We introduce here not the typical schizophrenic known to the psychiatric community, but rather the everyday schizophrenic who by force of culture has severed their link to the external world by understanding, incorrectly, that their subjective experience of reality is somehow distinct from reality itself. Schizophrenics like Lyn Hejeinian, who in rejecting closure, create a new closure, closing her interior off from the exterior world. In dissecting the nature of this fallacy, the fallacious deductions that result from it as a lens, and the impoverished world it helps engender, we will be taking a look at Deleuze and Guatarri's Capitalism and Schizophrenia, RD Laing's The Divided Self, William Blake's prophetic texts, as well as contested authors such as Lyn Hejeinian who like all fabulous liars, opposes what she sustains. It will be here that we redefine the normal state of mankind as schizophrenic, careful not to include those who suffer from psychotic pathology. No, this schizophrenia is of an altogether more banal nature and is tantamount to dividing oneself from one's own perspective, for the world as we perceive it but a crystallization of our perceptions, and for most of us, is reduced to the mean.

It is therefore the aim of this text to point out first of all that the consensus delusion of what constitutes reality is forged in a scientific looking glass of psychiatric reductionism.

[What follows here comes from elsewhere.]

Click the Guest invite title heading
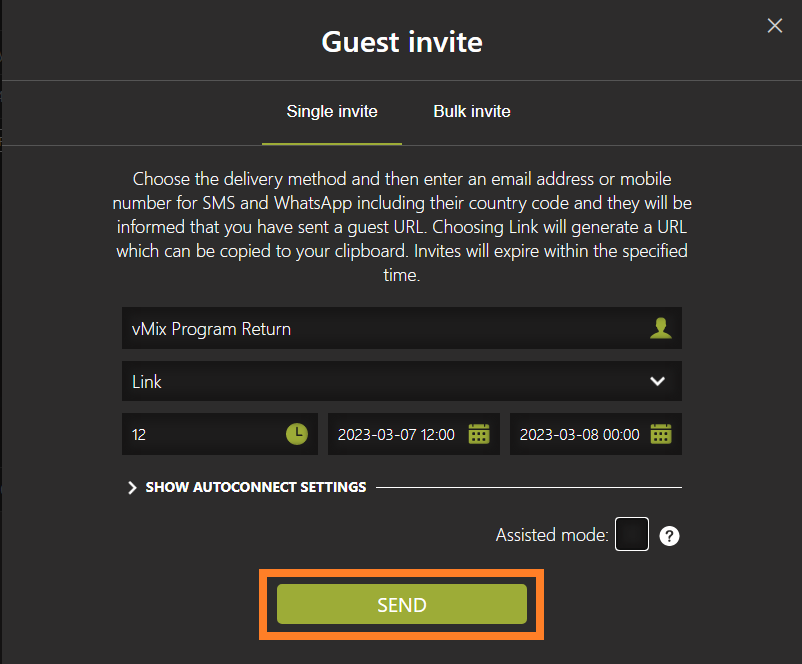 pyautogui.click(x=402, y=42)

More often than not, the theoretical underpinnings of psychiatry are based on studies of the brain, and this too is a reductive dismissal that the entire body is responsible for the internal states of the individual, and while inquiries into the brain may often lead to useful discoveries, patients are not walking brains, anymore than they are chemical imbalances. In treating their chemicals the underlying causes that resulted in their pathology are not considered or considered the realm of the therapist, who is more often than not a social worker who has taken a couple classes on abnormal psychology and is about qualified to cure the patient as I am to perform neuro-surgery. But the appearance that something is being done is often more important than the actuality of doing something, so patients are often left feeling hopeless that their malady has no cure.

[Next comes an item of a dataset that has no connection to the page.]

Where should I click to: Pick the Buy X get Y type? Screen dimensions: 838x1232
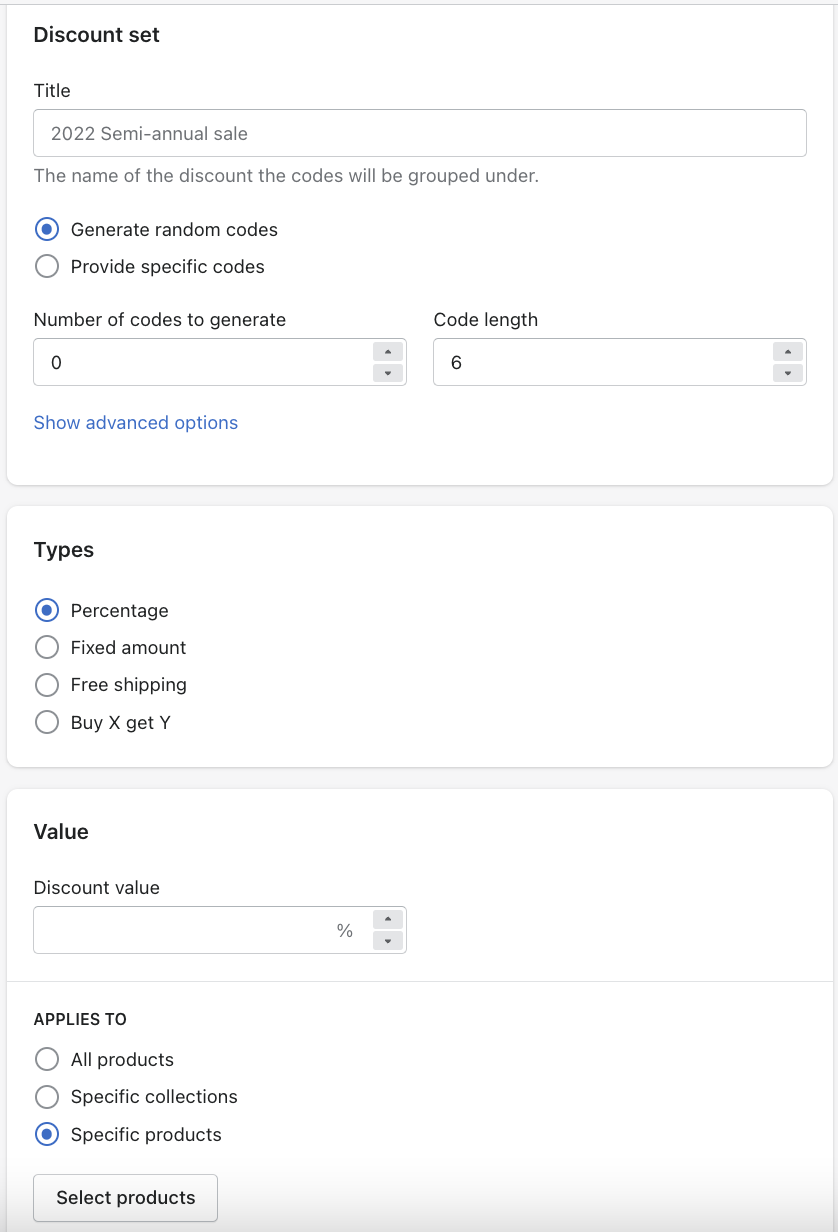pos(47,722)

In fact, it is this nihilism, this hopelessness, that is at the root of some depression, and that depression is treatable with pills, but the underlying hopelessness remains, for if I am my chemicals, then I am no one after all, a biological effect of a careless god.

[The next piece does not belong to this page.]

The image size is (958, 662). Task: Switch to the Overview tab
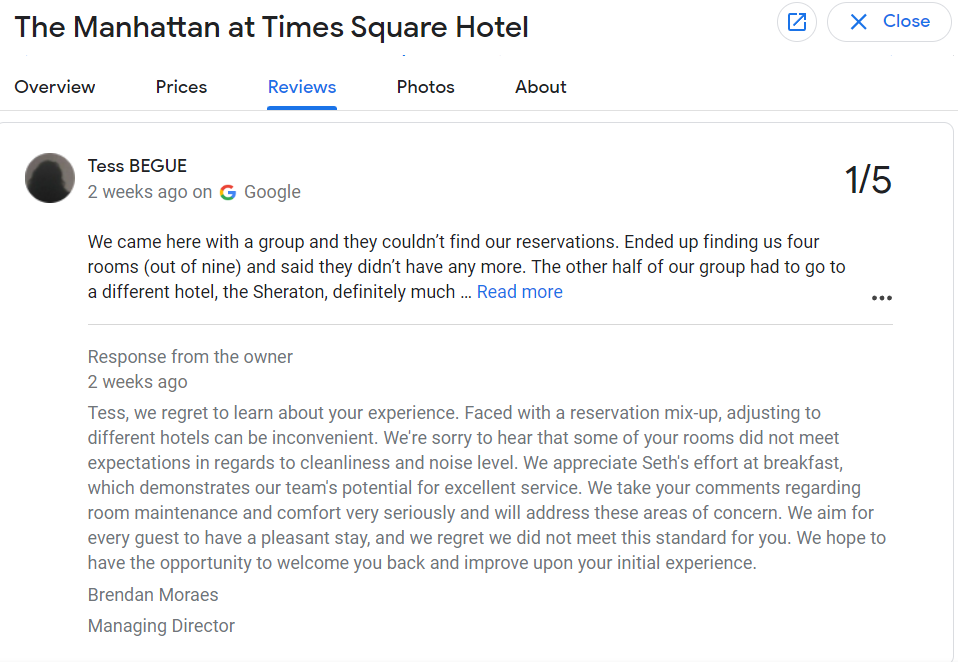click(55, 87)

The speculum is thus the issue. What you see is truly what you get, and the schizoid model of the self, which deems that we are separate from our environment, both hurts and helps us, depending upon the quality of that environment. The standardization of perspective however, has caused us to privilege one while making a disease of the other, and this why we've taken up this inquiry, for it is a delusion that we are separate things perceiving an objective reality, and in truth when we make this distinction, we are dividing ourselves from our own perspective, and thus projecting the psychic contents of our own experiences onto an illusion of objectivity.

I am not a body encapsulated at the fringes of my skin, rather, I am all that which is in range of my eyes, the clicking of the keyboard as I hear. I do not think from a hemisphere behind my eyes, I perceive with the entirety of my body, that is as a gestalt.

In order to overcome our denatured reality, we must relearn our mind's relationship to the body, which is to say, unlearn that there is a distinction between mind and body, for this is truly and illusion conjured perhaps by an evil magician ages ago to imprison men and women in a casing of flesh.